1, The difference between the three
-
from size:
- deep pagination occurs when the page is deeply paged or the size is very large. And the self-protection mechanism of es is max_result_window is 10000. When the number of queries exceeds 10000, an error will be reported
- The implementation principle of this query is similar to the limit in mysql.
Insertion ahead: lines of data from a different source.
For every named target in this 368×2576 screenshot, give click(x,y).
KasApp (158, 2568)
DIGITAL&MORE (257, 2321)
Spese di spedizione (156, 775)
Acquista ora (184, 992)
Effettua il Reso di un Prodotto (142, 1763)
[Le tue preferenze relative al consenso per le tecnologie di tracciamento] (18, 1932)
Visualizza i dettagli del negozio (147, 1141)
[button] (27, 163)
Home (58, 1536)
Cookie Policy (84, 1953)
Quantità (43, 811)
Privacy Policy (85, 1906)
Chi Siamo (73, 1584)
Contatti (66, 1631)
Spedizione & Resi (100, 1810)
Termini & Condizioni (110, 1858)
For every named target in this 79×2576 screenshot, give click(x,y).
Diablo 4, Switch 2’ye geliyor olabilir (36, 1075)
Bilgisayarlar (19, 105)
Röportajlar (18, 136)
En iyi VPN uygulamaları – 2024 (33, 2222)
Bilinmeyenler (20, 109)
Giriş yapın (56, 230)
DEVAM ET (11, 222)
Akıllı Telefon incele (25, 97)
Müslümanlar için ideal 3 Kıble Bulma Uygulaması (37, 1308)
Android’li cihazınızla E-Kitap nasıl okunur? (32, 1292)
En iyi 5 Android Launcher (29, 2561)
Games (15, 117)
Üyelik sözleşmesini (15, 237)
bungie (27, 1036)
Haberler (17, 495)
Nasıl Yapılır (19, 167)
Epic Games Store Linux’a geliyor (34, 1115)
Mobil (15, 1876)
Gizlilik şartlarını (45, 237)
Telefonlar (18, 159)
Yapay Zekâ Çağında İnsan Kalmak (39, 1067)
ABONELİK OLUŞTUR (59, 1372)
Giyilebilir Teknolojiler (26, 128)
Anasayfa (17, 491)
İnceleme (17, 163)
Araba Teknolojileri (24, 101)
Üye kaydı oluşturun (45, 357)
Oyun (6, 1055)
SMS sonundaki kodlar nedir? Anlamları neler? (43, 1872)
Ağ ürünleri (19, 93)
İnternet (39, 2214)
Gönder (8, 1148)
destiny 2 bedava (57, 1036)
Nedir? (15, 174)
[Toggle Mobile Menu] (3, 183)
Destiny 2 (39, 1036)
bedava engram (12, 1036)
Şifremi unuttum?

For example, to query the 10001 data, you need to take out the first 1000 and filter them to get the data finally. (poor performance, simple implementation, suitable for a small amount of data)
-
search after
- search_ The disadvantage of after is that it can't jump to paging randomly. It can only turn back page by page (when new data comes in, it can also be queried in real time), and at least one unique non duplicate field needs to be specified for sorting (generally _id and time fields)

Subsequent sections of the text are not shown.